With a rising sun overhead and a cool breeze behind them, roughly 4,000 cyclists set off Saturday morning on the first day of the Pan-Mass Challenge in hopes of raising $52 million to fund cancer research and patient care at the Dana-Farber Cancer Institute.
For the first time since 2019, cyclists gathered in Sturbridge and Wellesley for an early morning start, with the first finishers dismounting their bikes around 10:30 a.m. at the Massachusetts Maritime Academy in Buzzards Bay, 110 miles from the Sturbridge site. Ongoing COVID concerns meant that the ride looked a little different this year, but organizers said the enthusiasm remained the same.
“As people pull off, they’re sweaty but smiling,” said Jarrett Collins, Pan-Mass’s chief operating officer, who spent his morning at the lunch stop outside Dighton-Rehoboth Regional High School in North Dighton.
Solo riders, pairs, and teams of five or 10 milled about with grab-and-go lunches — a pandemic-era shift from the usual sit-down lunch — some masked and most decked out in custom hats and shirts. Collins pointed out a cluster of Tigger-themed helmets bobbing across the grass, while elsewhere, a group of riders wore pink and green “Team Kermit” jerseys in honor of a cancer patient who died and had adored the Muppet character. In addition to energetic volunteers, riders were cheered by the lyrics from classics by Journey, Springsteen, and U2.
Earlier in the day, Collins oversaw the Wellesley start at Babson College to ensure that pandemic precautions went off without a hitch. Group bus transportation and overnight accommodations at the Maritime Academy had to be canceled due to COVID, and the big kickoff replaced with a rolling start that “worked to perfection,” he said.
“We didn’t want 4,000 people standing shoulder to shoulder for 20 minutes while we played the national anthem, maybe gave a couple speeches,” he said. So instead, volunteers gave cyclists an hourlong starting window and told them, “When you arrive, park your car, fill up your water bottle, and just roll out at your convenience.”
One of the largest athletic fund-raisers in the country, according to Collins, the Pan-Mass Challenge drew about 6,000 registrations this year, bringing the number of bikers close to pre-COVID numbers.
In addition to riding for a good cause, Collins said the challenge presented an opportunity for cyclists to remember loved ones, connect with old friends, and spend the day with new ones.
“For people who have lost someone to cancer, it’s a very cathartic and healing experience, and a way for them to publicly mourn that loss, but also to do something about it,” he said.
Taylor Chinitz spent Saturday preparing to ride Sunday’s 100-mile Wellesley Century with her father, sister, and boyfriend. The 26-year-old Newton resident said that her entire family normally bikes both days, but opted to ride just the Sunday route this year because of the pandemic.
“We’ll definitely be back to doing the two-day next year, and I’m sure my mom will rejoin us,” she said in a phone interview.
This year marks Chinitz’s eighth Pan-Mass Challenge, but her reason for riding changed dramatically when she was diagnosed with lymphoma in 2018.
“I was lucky enough to be diagnosed with a cancer that had many different treatments. I actually went to the third line of treatment myself,” she said, adding that she felt acutely aware of the thousands of other cancer patients who didn’t have the same treatment options she did. “What’s motivating me to continue doing this is to make sure everyone has the same chance that I have to come out on the other side.”
After a two-year battle, Chinitz received the call in early September 2020 that she was in remission. This year, she’s raising more than $16,000, a portion of which she’ll set aside specifically to help fund a blood cancer or lymphoma lab.
Sunday’s big finish will take place in Provincetown, where a recent COVID cluster resulted in 900 infections in July.

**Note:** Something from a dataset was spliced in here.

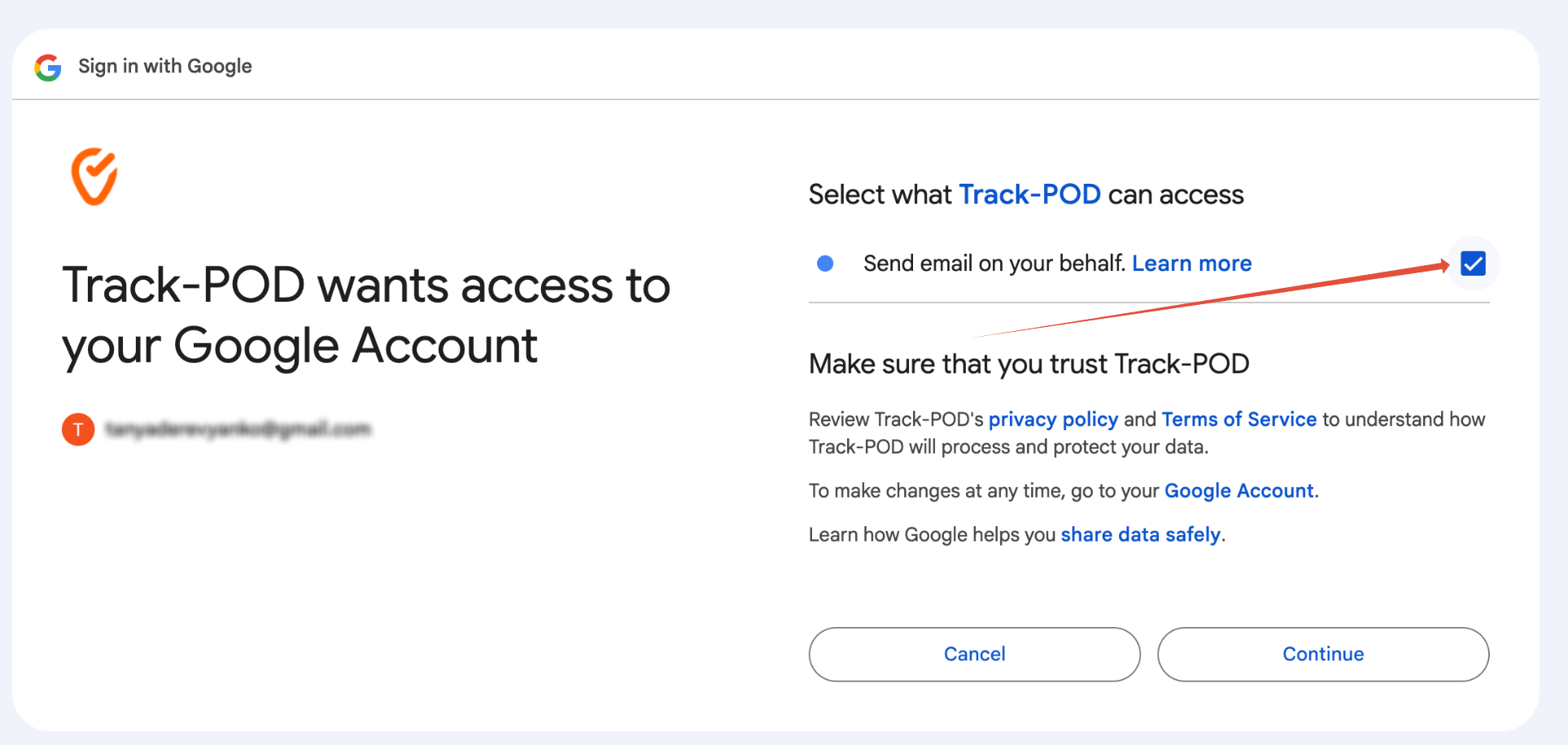Uncheck the Send email permission checkbox

(1473, 264)
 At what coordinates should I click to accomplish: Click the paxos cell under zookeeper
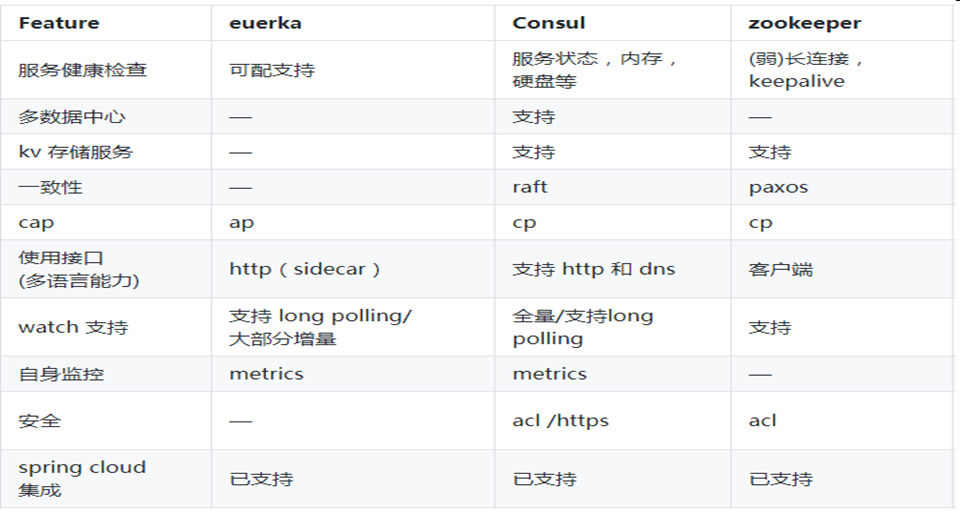coord(778,188)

However, PMC founder and executive director Billy Starr underscored that Provincetown’s positivity rate has dramatically decreased since the height of infection, and said volunteers and riders are taking every precaution to keep one another and the community safe.
Starr said that this year’s Pan-Mass Challenge “spread people out over 370 miles and 46 towns on 16 routes.” As a result, Provincetown’s usual event crowd of 5,500 people is tapered to 1,500. “If people aren’t comfortable riding to P-Town, they shouldn’t,” he said, adding that cyclists haven’t voiced any concerns.
The last rider rolled in at 7:09 on Saturday evening, closing the day with a total of over $42,780,300.